Élisabeth Borne a exclu certaines pistes concernant la réforme des retraites voulue par l’exécutif. (Photo : Élisabeth Borne sur franceinfo le 3 janvier 2023)
Élisabeth Borne a exclu certaines pistes concernant la réforme des retraites voulue par l’exécutif. (Photo : Élisabeth Borne sur franceinfo le 3 janvier 2023)

POLITIQUE - On ne sait pas encore ce qu’il y aura dans la réforme des retraites, mais on sait ce qui n’y sera pas. Quelques heures avant de reprendre les concertations avec les partenaires sociaux, la Première ministre Élisabeth Borne a fait un point ce mardi 3 janvier sur les discussions en cours.

La cheffe du gouvernement l’assure, les concertations avec les syndicats et responsables politiques sont « utiles ». « À chaque fois, on écoute les remarques », insiste-t-elle sur franceinfo. Elle en veut pour preuve qu’à une semaine de la présentation officielle – le 10 janvier sauf changement – le texte n’est pas encore finalisé.

Ce qui ne veut pas dire que tout peut encore bouger. Le gouvernement a déjà établi plusieurs « lignes rouges » et donc fermé la porte à certaines propositions.

Pas touche à Touraine et aux cotisations

Du côté de Matignon et de l’Élysée, l’objectif est clair : il faut retrouver « l’équilibre du système de retraite à l’horizon 2030 ». Ce qui, pour lui, passe forcément par un recul de l’âge légal de départ, même si le départ à 65 ans n’est « pas un totem », selon la Première ministre.

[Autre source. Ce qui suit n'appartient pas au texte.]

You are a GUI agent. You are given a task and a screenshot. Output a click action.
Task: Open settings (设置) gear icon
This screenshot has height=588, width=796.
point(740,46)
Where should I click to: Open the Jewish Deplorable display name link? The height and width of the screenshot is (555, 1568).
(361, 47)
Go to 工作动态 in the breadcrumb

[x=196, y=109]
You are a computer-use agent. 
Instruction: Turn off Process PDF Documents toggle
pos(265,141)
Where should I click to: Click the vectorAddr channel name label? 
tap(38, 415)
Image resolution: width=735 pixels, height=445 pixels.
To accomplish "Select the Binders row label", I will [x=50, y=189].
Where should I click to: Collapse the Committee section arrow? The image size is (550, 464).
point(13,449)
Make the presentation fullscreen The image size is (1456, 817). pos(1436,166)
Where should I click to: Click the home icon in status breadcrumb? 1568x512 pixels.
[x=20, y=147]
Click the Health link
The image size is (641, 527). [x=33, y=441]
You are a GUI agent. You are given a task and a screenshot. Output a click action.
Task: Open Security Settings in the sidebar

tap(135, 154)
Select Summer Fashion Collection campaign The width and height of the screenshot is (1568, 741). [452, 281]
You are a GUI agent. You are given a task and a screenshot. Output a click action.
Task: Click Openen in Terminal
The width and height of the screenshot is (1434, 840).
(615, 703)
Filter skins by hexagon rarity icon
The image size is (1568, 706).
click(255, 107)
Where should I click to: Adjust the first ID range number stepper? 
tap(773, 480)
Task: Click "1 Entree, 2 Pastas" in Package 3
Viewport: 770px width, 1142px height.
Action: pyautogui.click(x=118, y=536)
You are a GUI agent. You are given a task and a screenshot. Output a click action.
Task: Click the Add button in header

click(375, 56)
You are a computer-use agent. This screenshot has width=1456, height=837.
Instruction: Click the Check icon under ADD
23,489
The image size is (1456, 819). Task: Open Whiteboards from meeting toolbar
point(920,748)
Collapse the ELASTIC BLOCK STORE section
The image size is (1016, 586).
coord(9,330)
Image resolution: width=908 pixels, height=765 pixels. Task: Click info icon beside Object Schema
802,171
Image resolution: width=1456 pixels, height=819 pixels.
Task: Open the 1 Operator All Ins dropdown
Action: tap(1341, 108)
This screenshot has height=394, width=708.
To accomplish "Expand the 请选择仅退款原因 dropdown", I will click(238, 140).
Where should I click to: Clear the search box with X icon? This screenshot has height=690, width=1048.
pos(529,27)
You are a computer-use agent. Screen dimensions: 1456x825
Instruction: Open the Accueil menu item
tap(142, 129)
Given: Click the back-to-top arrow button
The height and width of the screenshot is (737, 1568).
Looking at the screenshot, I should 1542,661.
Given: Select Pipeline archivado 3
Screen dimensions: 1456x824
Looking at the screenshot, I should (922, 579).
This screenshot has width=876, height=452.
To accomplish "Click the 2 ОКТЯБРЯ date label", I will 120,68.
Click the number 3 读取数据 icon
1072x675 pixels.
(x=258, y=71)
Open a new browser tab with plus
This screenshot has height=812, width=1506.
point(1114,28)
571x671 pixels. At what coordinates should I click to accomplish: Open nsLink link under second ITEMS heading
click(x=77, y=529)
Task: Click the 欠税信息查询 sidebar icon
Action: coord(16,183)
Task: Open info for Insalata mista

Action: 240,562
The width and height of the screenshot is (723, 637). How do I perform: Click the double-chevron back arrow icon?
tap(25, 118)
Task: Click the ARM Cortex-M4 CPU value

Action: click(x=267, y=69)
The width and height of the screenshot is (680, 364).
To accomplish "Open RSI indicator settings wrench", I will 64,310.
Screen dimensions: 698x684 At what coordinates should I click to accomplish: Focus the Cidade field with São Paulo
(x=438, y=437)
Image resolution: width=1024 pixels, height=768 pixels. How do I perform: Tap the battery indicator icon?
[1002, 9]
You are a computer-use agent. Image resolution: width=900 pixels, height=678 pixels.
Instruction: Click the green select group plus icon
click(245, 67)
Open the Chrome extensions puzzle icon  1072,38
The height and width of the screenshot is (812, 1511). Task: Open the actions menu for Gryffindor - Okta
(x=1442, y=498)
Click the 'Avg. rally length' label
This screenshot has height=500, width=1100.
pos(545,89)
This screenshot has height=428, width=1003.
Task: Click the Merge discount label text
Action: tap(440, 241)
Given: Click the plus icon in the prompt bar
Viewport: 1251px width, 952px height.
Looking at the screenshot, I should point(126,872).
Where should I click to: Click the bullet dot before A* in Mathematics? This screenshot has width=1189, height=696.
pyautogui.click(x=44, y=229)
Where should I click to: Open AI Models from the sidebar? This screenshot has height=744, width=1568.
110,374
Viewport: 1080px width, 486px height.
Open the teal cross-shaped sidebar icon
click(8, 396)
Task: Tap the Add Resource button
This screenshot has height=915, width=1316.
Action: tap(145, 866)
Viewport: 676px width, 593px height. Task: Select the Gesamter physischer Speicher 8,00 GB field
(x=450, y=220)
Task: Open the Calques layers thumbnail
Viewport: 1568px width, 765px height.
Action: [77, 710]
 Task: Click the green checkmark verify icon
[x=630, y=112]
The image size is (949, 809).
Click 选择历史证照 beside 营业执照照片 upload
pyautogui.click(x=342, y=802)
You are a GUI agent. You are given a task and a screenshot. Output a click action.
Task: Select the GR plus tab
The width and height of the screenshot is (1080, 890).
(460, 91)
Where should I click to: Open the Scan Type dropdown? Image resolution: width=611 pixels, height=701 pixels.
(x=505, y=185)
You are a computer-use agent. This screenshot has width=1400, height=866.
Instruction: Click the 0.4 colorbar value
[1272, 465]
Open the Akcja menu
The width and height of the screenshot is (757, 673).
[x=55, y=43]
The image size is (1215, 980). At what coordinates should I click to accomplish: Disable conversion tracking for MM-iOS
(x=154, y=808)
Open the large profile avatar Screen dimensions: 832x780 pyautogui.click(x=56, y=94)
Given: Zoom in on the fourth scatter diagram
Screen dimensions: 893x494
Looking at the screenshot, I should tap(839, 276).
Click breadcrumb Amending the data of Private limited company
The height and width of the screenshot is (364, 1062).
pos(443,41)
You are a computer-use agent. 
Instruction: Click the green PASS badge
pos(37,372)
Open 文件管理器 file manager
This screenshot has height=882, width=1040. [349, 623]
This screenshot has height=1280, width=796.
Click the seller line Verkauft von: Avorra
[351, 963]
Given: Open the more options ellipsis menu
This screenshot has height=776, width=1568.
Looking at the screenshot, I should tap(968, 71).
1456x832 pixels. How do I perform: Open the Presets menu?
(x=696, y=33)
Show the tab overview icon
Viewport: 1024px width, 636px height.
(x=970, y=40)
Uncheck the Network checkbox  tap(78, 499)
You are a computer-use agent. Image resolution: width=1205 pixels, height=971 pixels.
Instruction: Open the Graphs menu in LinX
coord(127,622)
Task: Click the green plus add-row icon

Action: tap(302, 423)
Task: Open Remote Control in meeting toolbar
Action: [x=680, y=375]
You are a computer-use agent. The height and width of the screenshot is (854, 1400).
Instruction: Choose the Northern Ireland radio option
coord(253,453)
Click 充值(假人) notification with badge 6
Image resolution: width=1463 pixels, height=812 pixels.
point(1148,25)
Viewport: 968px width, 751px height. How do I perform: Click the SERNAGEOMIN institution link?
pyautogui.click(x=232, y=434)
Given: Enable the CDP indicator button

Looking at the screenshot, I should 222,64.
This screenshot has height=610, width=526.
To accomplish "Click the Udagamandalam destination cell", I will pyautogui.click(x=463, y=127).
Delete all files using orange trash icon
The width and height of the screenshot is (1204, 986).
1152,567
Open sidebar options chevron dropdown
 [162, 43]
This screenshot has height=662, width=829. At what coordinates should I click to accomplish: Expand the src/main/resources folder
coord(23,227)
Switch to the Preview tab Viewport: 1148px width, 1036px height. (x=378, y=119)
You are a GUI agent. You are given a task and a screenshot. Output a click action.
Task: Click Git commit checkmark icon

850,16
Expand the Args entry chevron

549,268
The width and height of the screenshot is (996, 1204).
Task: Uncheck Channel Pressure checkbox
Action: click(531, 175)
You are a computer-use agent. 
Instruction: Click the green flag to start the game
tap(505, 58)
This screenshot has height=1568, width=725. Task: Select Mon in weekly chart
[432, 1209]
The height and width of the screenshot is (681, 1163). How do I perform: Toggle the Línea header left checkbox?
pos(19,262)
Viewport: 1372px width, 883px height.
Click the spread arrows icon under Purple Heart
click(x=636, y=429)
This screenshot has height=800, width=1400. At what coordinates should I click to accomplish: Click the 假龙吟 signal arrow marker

Ce mardi, Élisabeth Borne écarte donc toute augmentation du montant des cotisations pour financer le système de retraites. Selon certains syndicats et ONG comme Attac, cette mesure permettrait de mettre le système à l’équilibre sans toucher à l’âge de départ. Sauf qu’il s’agit d’une « ligne rouge » pour le gouvernement, qui refuse toute mesure susceptible « d’augmenter le coût du travail ».

Autre piste exclue : la modification de la réforme Touraine. Voté en 2014 sous François Hollande, le texte est entré en vigueur en 2020 et fait progressivement passer à 43 annuités la durée de cotisation nécessaire pour toucher une retraite pleine. Selon certains élus reçus par la Première ministre, cette dernière s’est montrée « intéressée » par un mix de mesure qui permettrait de repousser l’âge de départ à 64 ans tout en accélérant l’allongement de la durée de cotisation.

Hors de question, donc, d’allonger la durée de cotisation. « Personne ne devrait travailler 47 ou 48 annuités », a assuré Élisabeth Borne sur franceinfo. Dans le même esprit, « l’âge d’annulation de la décote ne bougera pas. Il restera à 67 ans. » En clair, vous pourrez toucher une retraite à taux plein à 67 ans même si vous n’avez pas cotisé 43 ans.

Pas de référendum sur les retraites

Le report de l’âge légal de départ à la retraite est le point le plus controversé de la réforme. Une majorité des Français – plus de 6 Français sur 10 – y est opposée, selon le sondage réalisé par YouGov les 3 et 4 octobre pour Le HuffPost.

Ce n’est guère mieux au Parlement. La gauche est vent debout contre tout report de l’âge de départ, le RN est sur la même ligne et seule la droite laisse encore quelques espoirs au gouvernement, sous conditions. Mais Élisabeth Borne veut y croire : « Mon objectif c’est de trouver un compromis avec les différentes forces politiques, ceux qui voudront bien s’associer à cette réforme », assure-t-elle.

« Je suis certaine que le débat parlementaire aura à cœur d’améliorer aussi la réforme », assure-t-elle. Reste encore une grosse inconnue, susceptible de beaucoup peser au parlement : la réforme fera-t-elle l’objet d’un projet de loi à part ou sera-t-elle glissée au détour d’un projet de loi rectificatif de la Sécurité sociale ? Là-dessus, Élisabeth Borne ne s’avance pas. Une chose est sûre : le débat aura lieu dans l’enceinte du Parlement, et non dans les urnes. Interrogée par un auditeur, Élisabeth Borne a écarté un recours au référendum. « Il faut avoir en tête qu’une réforme des retraites, ce n’est pas oui/non, ce n’est pas un sujet, ce sont de très nombreux sujets », plaide la cheffe du gouvernement.

Elle a jusqu’au 10 janvier pour tout arbitrer, avant une présentation en conseil des ministres le 23. Ensuite, contestation sociale ou pas, il faudra tenir le calendrier : la réforme des retraites sera mise en place en 2023, a martelé Emmanuel Macron lors de ses vœux, voire d’ici « à la fin de cet été ». Le compte à rebours est lancé.